5 October 2021 – notify HMRC that, as an individual, you became chargeable to income tax / capital gains during 2020/21. Notification can be made online and failure to do so can result in HMRC levying penalties.
31 October 2021 – paper submission of self-assessment tax returns.
There have been recent reports regarding the compensation package to a footballer includes cryptocurrency. There have been suggestions that structuring remuneration as such could mitigate the charge to income tax and national insurance contributions. This is not the case.
Whilst there is currently no tax legislation that specifically addresses the treatment of crypto assets, HMRC has published guidance setting out its view of the treatment which broadly depends on how the crypto assets were acquired:
- Via an exchange are taxable as a capital gain on disposal.
- In exchange for mining activities (that do not amount to a trade) or as a result of staking (where new tokens are awarded based on the number of tokens already held), are taxable as miscellaneous income, subject to reduction for any appropriate expense.
- As employment income are regarded as money’s worth and therefore within the definition of earnings subject to income tax and national insurance contributions.
- In an airdrop may not be taxable if received in a personal capacity and not as recompense for services or goods.
Income tax (and national insurance contributions) is due on someone’s ‘earnings’ which is defined as money or ‘money’s worth’. Money’s worth means something that is of direct monetary value to the employee, or capable of being converted into money or something of direct monetary value to the employee. Cryptocurrencies therefore clearly fall within that definition.
The receipts would need to be converted to Sterling at the time of payment in order to calculate the amount subject to PAYE.
HMRC fraud investigations
It has been reported that HMRC opened 278 civil investigations between 1 April 2020 and 31 January 2021. This is down from pre-pandemic levels (425 in 2019/20) owing largely to HMRC’s need to re-distribute employees to handle additional work as a result of Covid-19.
The investigations, known as Code of Practice 9 (COP9) are opened where HMRC suspects that a taxpayer has committed serious fraud. Where HMRC opens an investigation under COP9, a taxpayer is invited to make a disclosure under the Contractual Disclosure Facility (CDF) which protects the taxpayer from criminal prosecution if they cooperate fully and pay the tax due.
It is expected, that as things begin to return to normal, that the number of investigations will increase considerably, particularly as reports are already being made concerning furlough fraud.
Wills and Inheritance Tax
HMRC’s latest figures show an increase of £500m in inheritance tax receipts following the nil rate band freeze in March this year. This coupled with increasing property prices meaning more people have been pulled into the regime.
It has also been reported that taxpayers saved an estimated £30m in inheritance tax my making lifetime gifts and taking advantage of the annual £3,000 exemption (which has not risen since it was introduced).

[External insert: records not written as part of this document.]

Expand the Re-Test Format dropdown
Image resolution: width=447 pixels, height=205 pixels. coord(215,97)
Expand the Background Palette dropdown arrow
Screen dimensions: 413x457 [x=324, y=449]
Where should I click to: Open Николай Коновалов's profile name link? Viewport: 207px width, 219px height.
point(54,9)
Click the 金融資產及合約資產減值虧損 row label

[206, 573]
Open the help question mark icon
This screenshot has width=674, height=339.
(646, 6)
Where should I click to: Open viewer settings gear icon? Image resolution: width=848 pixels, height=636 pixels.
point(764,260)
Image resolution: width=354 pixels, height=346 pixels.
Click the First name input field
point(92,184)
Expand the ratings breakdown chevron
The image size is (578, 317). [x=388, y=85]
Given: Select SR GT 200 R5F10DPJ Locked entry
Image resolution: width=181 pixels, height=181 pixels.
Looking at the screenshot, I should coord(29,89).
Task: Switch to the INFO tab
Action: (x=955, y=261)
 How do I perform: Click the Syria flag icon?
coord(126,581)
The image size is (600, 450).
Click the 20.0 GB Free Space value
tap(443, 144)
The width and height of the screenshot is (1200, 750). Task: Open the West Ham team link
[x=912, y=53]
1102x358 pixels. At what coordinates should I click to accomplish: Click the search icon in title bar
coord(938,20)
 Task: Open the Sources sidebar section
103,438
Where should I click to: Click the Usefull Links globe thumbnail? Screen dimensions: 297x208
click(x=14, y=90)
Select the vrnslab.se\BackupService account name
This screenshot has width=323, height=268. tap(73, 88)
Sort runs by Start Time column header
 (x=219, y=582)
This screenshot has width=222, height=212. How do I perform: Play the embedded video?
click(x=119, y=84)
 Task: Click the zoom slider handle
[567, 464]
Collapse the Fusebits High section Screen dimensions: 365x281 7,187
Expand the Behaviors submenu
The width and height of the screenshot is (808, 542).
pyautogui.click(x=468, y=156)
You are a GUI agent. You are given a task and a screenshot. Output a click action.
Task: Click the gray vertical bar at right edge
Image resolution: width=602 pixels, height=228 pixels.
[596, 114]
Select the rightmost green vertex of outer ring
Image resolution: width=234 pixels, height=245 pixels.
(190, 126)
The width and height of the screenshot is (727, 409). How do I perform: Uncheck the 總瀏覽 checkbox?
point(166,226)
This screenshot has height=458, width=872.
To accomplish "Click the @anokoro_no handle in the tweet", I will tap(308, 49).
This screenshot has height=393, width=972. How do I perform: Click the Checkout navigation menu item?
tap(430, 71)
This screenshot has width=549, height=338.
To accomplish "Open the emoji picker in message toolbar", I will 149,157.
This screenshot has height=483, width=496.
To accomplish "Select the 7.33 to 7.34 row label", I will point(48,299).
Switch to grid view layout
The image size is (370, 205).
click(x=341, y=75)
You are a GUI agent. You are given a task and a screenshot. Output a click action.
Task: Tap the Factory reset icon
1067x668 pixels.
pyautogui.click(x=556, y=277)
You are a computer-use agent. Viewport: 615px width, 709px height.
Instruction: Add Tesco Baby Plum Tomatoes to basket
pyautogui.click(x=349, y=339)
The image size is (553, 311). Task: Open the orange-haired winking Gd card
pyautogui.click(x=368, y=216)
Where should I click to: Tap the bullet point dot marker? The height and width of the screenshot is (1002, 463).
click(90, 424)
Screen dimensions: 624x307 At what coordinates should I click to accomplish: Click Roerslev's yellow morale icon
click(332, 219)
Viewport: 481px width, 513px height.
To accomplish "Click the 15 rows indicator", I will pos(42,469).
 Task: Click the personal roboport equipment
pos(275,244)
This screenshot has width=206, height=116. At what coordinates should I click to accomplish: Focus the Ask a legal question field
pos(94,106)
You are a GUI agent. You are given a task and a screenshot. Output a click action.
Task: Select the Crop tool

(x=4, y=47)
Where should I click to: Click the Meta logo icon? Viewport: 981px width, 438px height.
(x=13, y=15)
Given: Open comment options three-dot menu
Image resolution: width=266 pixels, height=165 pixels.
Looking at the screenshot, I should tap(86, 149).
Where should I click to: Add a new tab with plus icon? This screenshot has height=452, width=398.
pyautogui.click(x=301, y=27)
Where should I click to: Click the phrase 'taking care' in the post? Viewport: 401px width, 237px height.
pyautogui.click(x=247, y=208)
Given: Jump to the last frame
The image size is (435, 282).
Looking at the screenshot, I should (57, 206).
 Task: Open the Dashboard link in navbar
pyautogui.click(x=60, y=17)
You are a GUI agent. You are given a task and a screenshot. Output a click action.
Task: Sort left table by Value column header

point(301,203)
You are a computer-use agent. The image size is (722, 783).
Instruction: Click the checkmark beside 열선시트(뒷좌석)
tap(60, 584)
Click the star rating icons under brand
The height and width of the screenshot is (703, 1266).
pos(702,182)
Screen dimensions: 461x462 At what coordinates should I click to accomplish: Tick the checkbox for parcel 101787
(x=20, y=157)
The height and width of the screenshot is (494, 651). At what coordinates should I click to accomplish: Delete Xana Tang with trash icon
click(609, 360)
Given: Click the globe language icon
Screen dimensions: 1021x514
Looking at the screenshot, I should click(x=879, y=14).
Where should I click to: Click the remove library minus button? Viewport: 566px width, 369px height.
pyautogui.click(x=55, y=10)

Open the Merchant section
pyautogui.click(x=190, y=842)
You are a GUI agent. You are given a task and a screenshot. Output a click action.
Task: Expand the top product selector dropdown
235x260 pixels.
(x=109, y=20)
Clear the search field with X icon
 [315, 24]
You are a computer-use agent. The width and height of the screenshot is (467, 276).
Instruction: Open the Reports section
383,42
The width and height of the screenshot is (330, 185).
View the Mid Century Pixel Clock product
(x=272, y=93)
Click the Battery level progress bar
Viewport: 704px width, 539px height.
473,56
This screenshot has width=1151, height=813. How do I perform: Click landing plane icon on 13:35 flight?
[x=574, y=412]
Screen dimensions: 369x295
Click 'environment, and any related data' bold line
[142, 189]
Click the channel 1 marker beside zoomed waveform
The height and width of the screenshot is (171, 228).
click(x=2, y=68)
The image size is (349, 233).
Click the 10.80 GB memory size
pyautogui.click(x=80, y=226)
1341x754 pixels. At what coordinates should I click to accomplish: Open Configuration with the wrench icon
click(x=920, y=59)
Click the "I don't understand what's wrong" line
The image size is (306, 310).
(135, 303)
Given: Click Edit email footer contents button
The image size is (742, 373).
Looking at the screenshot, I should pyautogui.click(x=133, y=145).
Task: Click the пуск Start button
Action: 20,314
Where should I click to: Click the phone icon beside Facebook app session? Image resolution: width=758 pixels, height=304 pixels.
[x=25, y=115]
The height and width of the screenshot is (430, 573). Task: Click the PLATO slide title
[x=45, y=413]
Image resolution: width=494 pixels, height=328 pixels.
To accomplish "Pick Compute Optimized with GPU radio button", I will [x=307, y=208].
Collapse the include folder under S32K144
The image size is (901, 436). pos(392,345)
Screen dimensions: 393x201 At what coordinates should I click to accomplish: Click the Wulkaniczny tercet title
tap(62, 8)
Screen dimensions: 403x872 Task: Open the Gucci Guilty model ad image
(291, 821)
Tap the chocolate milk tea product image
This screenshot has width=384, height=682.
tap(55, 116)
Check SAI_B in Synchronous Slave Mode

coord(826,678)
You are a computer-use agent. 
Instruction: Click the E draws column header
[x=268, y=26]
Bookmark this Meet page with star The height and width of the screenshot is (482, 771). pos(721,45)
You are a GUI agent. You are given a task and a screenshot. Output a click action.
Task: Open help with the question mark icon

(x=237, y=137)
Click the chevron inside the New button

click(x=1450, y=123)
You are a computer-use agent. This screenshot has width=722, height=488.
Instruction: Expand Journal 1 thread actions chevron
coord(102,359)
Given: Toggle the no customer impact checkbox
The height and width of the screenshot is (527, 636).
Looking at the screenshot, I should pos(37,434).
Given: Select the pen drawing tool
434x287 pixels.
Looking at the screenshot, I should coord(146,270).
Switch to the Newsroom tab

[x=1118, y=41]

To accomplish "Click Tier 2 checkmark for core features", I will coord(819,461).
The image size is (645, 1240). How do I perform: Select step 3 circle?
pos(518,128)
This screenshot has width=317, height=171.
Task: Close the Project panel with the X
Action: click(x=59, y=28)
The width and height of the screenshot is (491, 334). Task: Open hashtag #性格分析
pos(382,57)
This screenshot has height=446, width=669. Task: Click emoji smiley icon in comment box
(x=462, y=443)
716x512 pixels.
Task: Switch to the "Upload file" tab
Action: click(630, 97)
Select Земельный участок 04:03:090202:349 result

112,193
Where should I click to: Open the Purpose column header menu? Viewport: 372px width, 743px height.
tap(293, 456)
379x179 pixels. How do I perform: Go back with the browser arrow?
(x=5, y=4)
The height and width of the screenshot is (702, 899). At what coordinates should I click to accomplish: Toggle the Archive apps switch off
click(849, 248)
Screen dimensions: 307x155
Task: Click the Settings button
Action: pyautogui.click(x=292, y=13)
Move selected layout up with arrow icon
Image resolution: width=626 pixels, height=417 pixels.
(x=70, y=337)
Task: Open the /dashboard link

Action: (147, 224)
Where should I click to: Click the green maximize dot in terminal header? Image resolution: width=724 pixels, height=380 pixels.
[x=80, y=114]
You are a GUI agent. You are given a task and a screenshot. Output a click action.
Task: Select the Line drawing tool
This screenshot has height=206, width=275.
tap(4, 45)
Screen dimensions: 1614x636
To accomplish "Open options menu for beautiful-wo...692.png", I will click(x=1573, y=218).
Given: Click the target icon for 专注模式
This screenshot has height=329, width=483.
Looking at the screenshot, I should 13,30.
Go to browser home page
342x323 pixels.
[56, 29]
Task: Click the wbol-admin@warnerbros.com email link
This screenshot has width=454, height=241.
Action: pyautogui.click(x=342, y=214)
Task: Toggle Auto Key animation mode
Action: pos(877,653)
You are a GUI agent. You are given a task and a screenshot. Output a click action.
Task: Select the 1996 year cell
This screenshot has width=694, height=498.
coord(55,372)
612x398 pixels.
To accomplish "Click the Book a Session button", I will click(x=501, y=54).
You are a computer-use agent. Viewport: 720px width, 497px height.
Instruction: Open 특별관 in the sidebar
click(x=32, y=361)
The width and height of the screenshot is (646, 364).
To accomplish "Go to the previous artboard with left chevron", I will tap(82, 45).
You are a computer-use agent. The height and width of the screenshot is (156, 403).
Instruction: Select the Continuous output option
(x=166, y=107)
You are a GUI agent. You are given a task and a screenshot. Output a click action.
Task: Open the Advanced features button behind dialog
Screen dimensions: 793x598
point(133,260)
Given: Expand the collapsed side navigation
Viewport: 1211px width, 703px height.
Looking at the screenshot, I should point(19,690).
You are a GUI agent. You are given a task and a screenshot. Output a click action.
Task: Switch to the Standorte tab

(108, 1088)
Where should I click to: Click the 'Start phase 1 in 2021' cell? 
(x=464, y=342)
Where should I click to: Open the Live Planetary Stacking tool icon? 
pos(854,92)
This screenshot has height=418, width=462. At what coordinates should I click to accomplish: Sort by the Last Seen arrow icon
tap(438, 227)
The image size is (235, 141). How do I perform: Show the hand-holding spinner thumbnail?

With this is mind it is worth considering whether your will is in line with your current wishes. The delay of weddings over the past year (and the increase in divorces and separation) means that some couples may not have their affairs in order in regards passing on wealth in the event of their demise.
Co-habiting (unmarried) couples do not have any automatic right to assets of the estate of their partner – the rules of intestacy state that, where no will in in place, the estate first goes to your spouse, then your parents, then your children, then your siblings. If you want your partner to benefit from your estate, you will need to ensure a valid will in in place.
When you marry, any existing will is automatically revoked and new will needs to be made. The effect of divorce is not the same – if the will is not updated the ex-spouse is simply deemed to have died immediately before you such that they have no legal right to benefit from your estate.
Late Payment Penalties
HMRC has recently clarified the changes to the late payment penalty regime which comes into force with effect from April 2022.
Currently, where an individual pays their self-assessment bill late an automatic £100 penalty is levied. A further charge of 5% arises if the tax remains unpaid 30 days later, then at six and twelve months for the original due date for payment. From April next year no penalty will be charged if the tax is paid within 15 days of the due date. After this date, the penalty is charged at 2% of the tax outstanding on day 15 and another 2% at day 30. From day 30 the penalty is calculated on a daily basis at 4% per annum.